The Pharisaic Unity Plan is nothing but sublimated pharisaism gone to seed, a mockery of God, the Bible and the church.
“Dear sir, this plan of making our own nest, and fluttering over our own brood; of building our own tent, and of confining all goodness and grace to our noble selves and the ‘elect few’ who are like us, is the quintessence of sublimated pharisaism. The old Pharisees were but babes in comparison to the modern: and the longer I live, and the more I reflect upon God and man—heaven and earth—the Bible and the world—Redeemer and his church—the more I am assured that all sectarianism is the offspring of hell … To lock ourselves up in the band box of our own little circle; to associate with a few units, tens, or hundreds, as the pure church, as the elect, is real Protestant monkery, it is evangelical nunnery.”
I Will Do as Paul Did for the Corinthians Campbell declared that he intends to be true to his understanding of the biblical basis of unity. He will follow Paul’s example with the Corinthians as his model. He will praise God for the things held dearly and exercise his right to say where he disagrees. But the disagreement is not the bond of unity. In the meantime he will join in worship of the Creator God and his beloved Son in the power of the Spirit with anyone that confesses Christ.
“I will unite with any Baptist society in the United States, in any act of social worship; such as prayer, praise, or breaking bread in commemoration of the Lord’s death, if they confess the one Lord, the one faith, the one hope, and the one baptism: provided always, that, as far as I can judge, they piously and morally conform to their profession.”
The Path of LoveAlexander Campbell cannot embrace the policy of the Independent Baptist.

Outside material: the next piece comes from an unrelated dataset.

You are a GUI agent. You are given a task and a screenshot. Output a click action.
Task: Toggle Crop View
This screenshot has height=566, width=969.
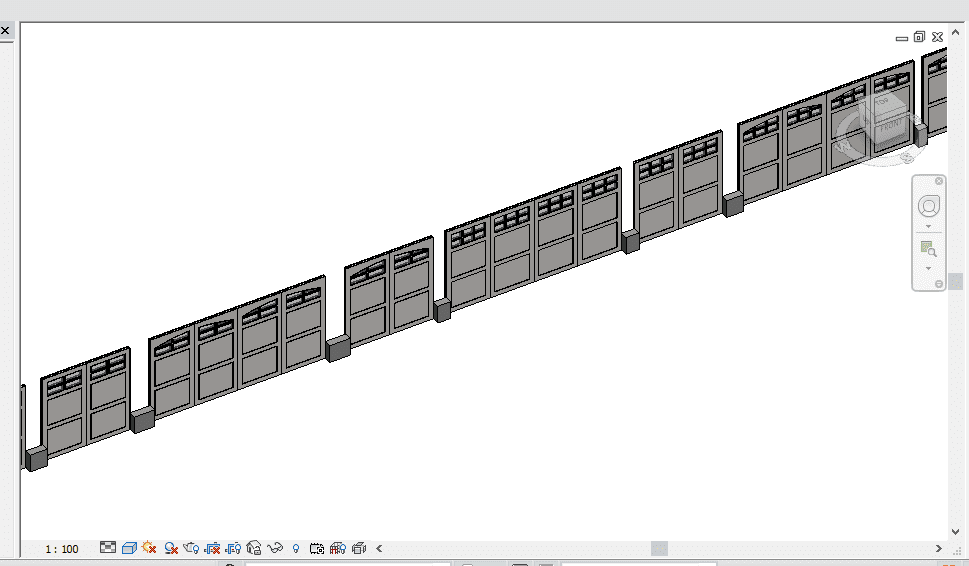click(212, 548)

Eva Jean Wrather declared Alexander Campbell’s six page response “To An Independent Baptist” his “declaration of toleration.” Campbell will gladly join even him in worship of our dear Lord but he cannot embrace the Pharisaic Unity Plan for it is nothing but sectarian illusion on multiple grounds. Instead he exhorts his readers to love lavishly. I close with Campbell’s words.
“It is lame charity which requires all its objects to be as rich, as wise, and as strong as ourselves.”